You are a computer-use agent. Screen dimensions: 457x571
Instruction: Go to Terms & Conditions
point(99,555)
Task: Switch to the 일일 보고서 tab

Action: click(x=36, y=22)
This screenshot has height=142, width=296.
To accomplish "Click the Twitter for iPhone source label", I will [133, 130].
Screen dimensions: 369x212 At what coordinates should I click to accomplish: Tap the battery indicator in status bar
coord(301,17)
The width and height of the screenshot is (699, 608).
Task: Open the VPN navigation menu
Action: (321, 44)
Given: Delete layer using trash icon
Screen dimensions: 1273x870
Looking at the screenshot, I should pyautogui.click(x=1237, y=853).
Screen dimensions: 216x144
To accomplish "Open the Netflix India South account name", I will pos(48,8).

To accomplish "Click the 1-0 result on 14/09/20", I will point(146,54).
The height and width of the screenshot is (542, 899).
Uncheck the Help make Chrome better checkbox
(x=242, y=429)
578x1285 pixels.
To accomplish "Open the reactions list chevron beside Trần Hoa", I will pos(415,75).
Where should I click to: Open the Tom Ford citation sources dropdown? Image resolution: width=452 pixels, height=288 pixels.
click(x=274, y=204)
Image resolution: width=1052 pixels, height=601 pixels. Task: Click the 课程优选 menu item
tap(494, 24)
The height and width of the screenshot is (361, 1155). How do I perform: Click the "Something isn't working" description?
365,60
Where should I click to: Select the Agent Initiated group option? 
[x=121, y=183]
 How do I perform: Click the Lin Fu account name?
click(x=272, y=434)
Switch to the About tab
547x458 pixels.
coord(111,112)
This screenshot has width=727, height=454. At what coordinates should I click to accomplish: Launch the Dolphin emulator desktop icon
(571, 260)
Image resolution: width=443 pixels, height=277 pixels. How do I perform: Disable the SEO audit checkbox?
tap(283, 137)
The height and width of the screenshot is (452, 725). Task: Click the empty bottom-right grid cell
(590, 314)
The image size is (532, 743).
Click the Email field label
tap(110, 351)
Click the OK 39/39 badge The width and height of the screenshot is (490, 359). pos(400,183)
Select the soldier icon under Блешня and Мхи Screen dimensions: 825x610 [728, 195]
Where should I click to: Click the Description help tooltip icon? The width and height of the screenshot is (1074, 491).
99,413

WORK TASK = Nothing but the lines from the one holding "The height and width of the screenshot is (361, 1155)." to the end of the entries should be output, each exactly as it appears.

WRITTEN SOLUTION =
The height and width of the screenshot is (361, 1155). How do I perform: Click the "Something isn't working" description?
365,60
Where should I click to: Select the Agent Initiated group option? 
[x=121, y=183]
 How do I perform: Click the Lin Fu account name?
click(x=272, y=434)
Switch to the About tab
547x458 pixels.
coord(111,112)
This screenshot has width=727, height=454. At what coordinates should I click to accomplish: Launch the Dolphin emulator desktop icon
(571, 260)
Image resolution: width=443 pixels, height=277 pixels. How do I perform: Disable the SEO audit checkbox?
tap(283, 137)
The height and width of the screenshot is (452, 725). Task: Click the empty bottom-right grid cell
(590, 314)
The image size is (532, 743).
Click the Email field label
tap(110, 351)
Click the OK 39/39 badge The width and height of the screenshot is (490, 359). pos(400,183)
Select the soldier icon under Блешня and Мхи Screen dimensions: 825x610 [728, 195]
Where should I click to: Click the Description help tooltip icon? The width and height of the screenshot is (1074, 491).
99,413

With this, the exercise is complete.